Summary
Total revenue for Q4 was $32.2 billion, down 4%. If FX impacts aren’t included then on a constant currency basis, total revenue for the quarter was up 2% year-over-year.
Growth in daily active users and monthly active users continues to be a bright spot for the company. The company reached more than 3.7 billion people monthly across Family of Apps. On Facebook, it reached 2 billion daily active users and almost 3 billion monthly active users. This is the highest it’s ever been.
Facebook and Instagram were the first two pillars of the company, but they are currently going through a shift. They will now be organized more around relevant content that is generated from the company’s AI systems instead of the people and accounts they follow.
Messaging online is the third pillar of the company and has huge potential. Click-to-message ads is currently at a run rate of $10 billion.
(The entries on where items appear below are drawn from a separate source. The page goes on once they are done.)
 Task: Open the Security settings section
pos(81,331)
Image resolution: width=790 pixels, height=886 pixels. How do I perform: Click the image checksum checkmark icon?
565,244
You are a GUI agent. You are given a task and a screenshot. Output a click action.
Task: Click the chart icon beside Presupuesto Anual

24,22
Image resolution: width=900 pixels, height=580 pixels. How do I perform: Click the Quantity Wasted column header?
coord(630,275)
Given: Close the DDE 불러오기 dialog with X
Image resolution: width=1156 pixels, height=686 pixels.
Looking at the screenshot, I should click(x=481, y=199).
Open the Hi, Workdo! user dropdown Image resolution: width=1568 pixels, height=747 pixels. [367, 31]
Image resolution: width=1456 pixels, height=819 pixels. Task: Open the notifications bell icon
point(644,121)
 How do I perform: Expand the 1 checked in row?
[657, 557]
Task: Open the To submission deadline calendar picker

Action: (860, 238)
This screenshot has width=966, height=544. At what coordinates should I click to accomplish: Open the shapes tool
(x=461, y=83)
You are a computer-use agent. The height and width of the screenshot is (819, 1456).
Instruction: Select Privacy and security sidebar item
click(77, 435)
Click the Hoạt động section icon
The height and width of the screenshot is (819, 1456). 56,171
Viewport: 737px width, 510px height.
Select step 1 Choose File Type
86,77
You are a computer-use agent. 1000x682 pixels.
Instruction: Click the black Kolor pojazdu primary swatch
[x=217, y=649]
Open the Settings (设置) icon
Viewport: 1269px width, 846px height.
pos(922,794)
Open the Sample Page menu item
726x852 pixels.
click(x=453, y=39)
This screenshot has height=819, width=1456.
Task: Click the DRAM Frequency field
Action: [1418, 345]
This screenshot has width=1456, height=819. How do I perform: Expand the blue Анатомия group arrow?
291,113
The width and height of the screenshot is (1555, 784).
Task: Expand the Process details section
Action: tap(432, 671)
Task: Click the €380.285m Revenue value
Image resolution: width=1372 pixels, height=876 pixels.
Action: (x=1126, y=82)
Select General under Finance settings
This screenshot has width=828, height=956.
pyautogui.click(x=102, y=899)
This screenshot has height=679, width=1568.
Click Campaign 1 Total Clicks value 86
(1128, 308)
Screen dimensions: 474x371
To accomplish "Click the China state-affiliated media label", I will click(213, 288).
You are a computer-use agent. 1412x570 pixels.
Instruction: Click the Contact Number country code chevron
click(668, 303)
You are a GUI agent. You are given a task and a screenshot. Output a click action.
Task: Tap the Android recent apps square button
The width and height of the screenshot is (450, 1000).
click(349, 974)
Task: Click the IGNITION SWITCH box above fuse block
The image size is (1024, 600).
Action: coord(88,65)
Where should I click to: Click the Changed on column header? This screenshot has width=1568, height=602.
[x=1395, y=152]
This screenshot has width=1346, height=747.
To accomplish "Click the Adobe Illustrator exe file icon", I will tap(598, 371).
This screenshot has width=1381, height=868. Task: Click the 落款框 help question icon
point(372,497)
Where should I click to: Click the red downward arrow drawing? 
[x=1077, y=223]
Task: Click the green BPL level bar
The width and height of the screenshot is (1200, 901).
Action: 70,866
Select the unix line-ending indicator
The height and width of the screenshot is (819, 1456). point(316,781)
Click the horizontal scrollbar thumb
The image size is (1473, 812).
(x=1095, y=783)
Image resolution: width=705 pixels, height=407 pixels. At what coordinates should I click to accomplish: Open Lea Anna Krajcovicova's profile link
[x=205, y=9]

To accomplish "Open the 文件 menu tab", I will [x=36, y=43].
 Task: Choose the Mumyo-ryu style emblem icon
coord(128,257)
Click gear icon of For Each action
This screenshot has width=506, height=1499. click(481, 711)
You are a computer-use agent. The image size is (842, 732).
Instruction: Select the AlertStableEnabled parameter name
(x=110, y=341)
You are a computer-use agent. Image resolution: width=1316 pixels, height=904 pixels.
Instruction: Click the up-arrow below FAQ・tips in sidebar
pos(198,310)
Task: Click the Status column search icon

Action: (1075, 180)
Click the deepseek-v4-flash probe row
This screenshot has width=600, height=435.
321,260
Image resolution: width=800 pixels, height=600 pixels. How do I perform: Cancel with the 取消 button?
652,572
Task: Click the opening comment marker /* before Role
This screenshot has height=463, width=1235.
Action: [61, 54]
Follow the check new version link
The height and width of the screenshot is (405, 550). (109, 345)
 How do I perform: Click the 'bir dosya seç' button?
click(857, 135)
The WhatsApp Business Platform is a major opportunity as more and more businesses onboard to this platform. The WhatsApp Business Platform allows businesses to answer customer questions, give updates, and sell directly in chat.
There are still some headwinds on ad revenue. Ad revenue growth was flat in North America, Asia Pacific declined 3%, Europe declined 16%, and Rest of World grew 5%. A weaker economy is putting pressure on advertiser demand and pricing.
Average price per ad decreased 22% during Q4. A strong dollar was another headwind.
The Year of Efficiency
Mark made it clear on the call that the company will be focusing on efficiency. Some of the steps the company has taken to focus on efficiency are: laying off employees, deprioritizing projects, consolidating office facilities, streamlining future data centers to a new architecture, working with the infrastructure team on how they can deliver while spending less on capex, removing some layers of middle management to flatten out the organizational structure, and rolling out AI tools that allow the company’s engineers to be more productive.
The company recorded $4.2 billion of restructuring costs in 2022 to implement all of these changes to make the company more efficient, and there will be more costs coming in 2023.
Reels
Monetizing Reels will be a primary focus for the company this upcoming year. Meta has historically built up a large user base on a new product before monetizing it. Mark feels that Reels is currently at the point where the user base, with hundreds of millions of users and growing, is large enough where they can start to ramp up advertising.
Reels has been a drag on profitability in the last couple quarters as it has been losing money by taking away advertising share away from Feed. I view this as more of an opportunity cost as opposed to actually losing money since Feed monetizes much more efficiently than Reels does.
According to Mark, “monetization efficiency on Facebook has doubled in the past 6 months.” With Reels continuing to grow, this should give an extra boost to advertising revenue this year.
Realty Labs
There are three areas of Reality Labs:
1. Augmented Reality – this is the biggest area but it’s long term and there are still a lot of research problems here that will make it more difficult to bring products to market.
2. Virtual Reality – this area is starting to ramp up. This includes Quest 2 and Quest Pro.
3. Metaverse Software – this area has the smallest budget because it’s software, which is less capital intensive to build than hardware, but according to Mark, Metaverse software and the social platform could be the most critical part of what they are doing in Realty Labs.
The operating loss in the Realty Labs segment was $4.3 billion.
ATT
ATT is still negatively impacting revenue, but the impact is softening due to tools that the company is rolling out. Some of the tools that were discussed on the call were CAPI Gateway, on-site conversions, click-to-messaging ads, lead ads, shop ads and AI investments in privacy enhancing technologies.
Advertisers saw over 20% more conversions last quarter compared to the year before so these tools seem be having a positive impact so far.
Share Buybacks
The company continues to buy back shares. In the fourth quarter, Meta bought back $6.9 billion of shares. This brought their total share repurchases to $27.9 billion for the full year.
There is $10.9 billion remaining on the company’s previous buyback authorization and they announced an increase of another $40 billion in stock buyback authorizations on the earnings call.
Guidance
The company is guiding for Q1 23 revenue of $26B - $28.5B, full-year 2023 expenses of $89B-$95B (down from previous guidance of $94B-$100B), and full-year 2023 capital expenditures of $30B-$33B (down from previous guidance of $34B-$37B).
The decline in guidance for 2023 expenses is due to lower anticipated payroll expenses and lower cost of revenue. The decline in guidance for 2023 capex is due to lower data center construction spend as the company transitions to a new data center architecture. This new architecture is expected to be more cost efficient and it can support both AI and non-AI workloads. Almost all of these capital expenditures will support the Family of Apps.
As management continues to reiterate that the majority of capex is for the Family of Apps, and not Reality Labs, this should give a lot of relief to the stock price from the Street after a dismal Q3 22 earnings call that most likely led the Street to believe that all of the capex was intended for Realty Labs. It is reassuring that these large investments are for the Family of Apps though and not Realty Labs.
Disclosure: I own shares of Meta at the time of writing.